Will knew that hard-featured, wiry old man, now entering his second childhood and beginning to limp painfully. He had his hands full of hard clods which he threw impatiently at the lumbering animals.

"Good-evening, uncle!"

"I ain't y'r uncle, young man."

His dim eyes did not recognize the boy he had chased out of his plum patch years before.

"I don't know yeh, neither," he added.

"Oh, you will, later on. I'm from the East. I'm a sort of a relative to John Hannan."

"I want 'o know if y' be!" the old man exclaimed, peering closer.

"Yes. I'm just up from Rock River. John's harvesting, I s'pose?"

"Yus."

"Where's the youngest one—Will?"

"William? Oh! he's a bad aig—he lit out f'r the West somewhere. He was a hard boy. He stole a hatful o' my plums once. He left home kind o' sudden. He! he!
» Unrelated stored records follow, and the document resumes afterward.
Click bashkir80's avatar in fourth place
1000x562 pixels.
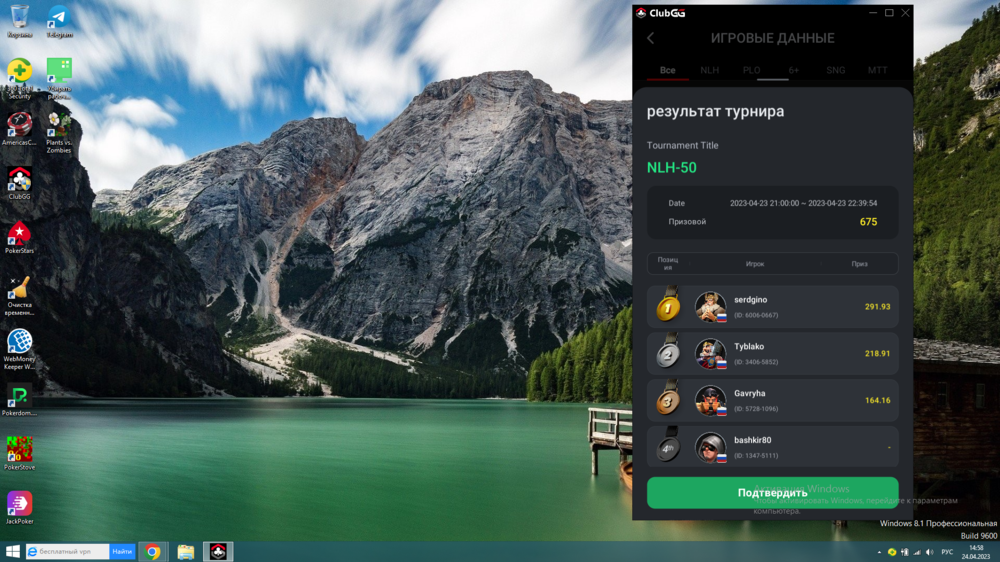710,447
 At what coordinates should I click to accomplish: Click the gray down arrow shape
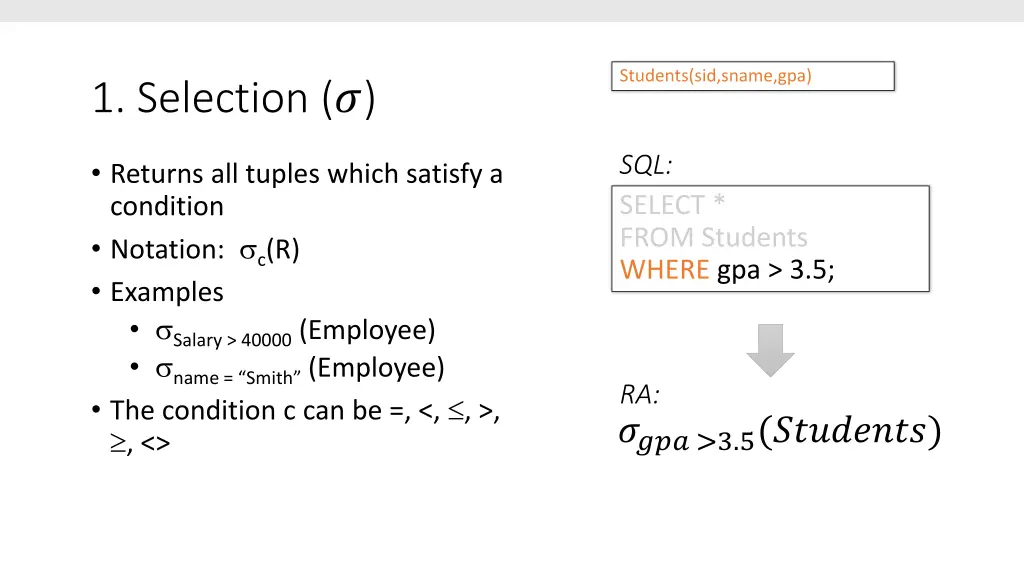coord(771,350)
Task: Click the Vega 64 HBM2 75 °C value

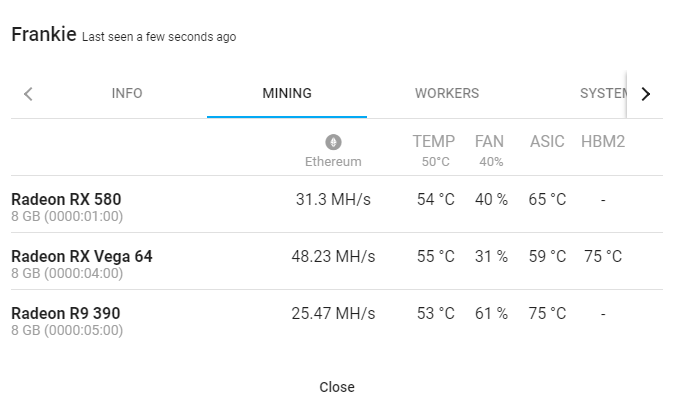Action: pyautogui.click(x=603, y=256)
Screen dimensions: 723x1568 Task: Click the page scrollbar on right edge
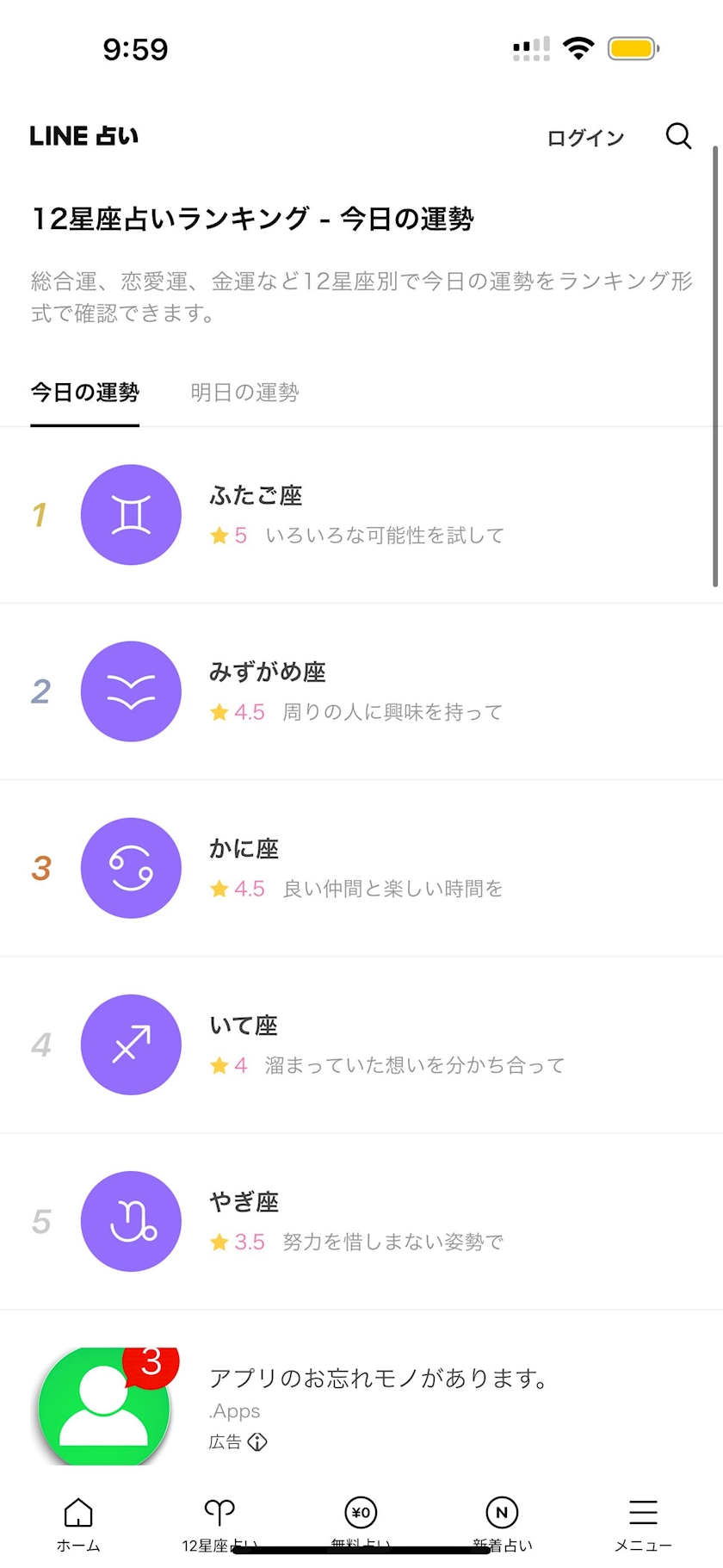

I s'pose he was purty well cut up jest about them days."

"How's that?"

The old man chuckled.

"Well, y' see, they was both courtin' Agnes then, an' my son cut William out. Then William he lit out f'r the West, Arizony, 'r California, 'r somewhere out West. Never been back sence."

"Ain't, heh?"

"No. But they say he's makin' a terrible lot o' money," the old man said in a hushed voice. "But the way he makes it is awful scaly. I tell my wife if I had a son like that an' he'd send me home a bushel-basket o' money, earnt like that, I wouldn't touch finger to it—no sir!"

"You wouldn't? Why?"

"'Cause it ain't right. It ain't made right noway, you—"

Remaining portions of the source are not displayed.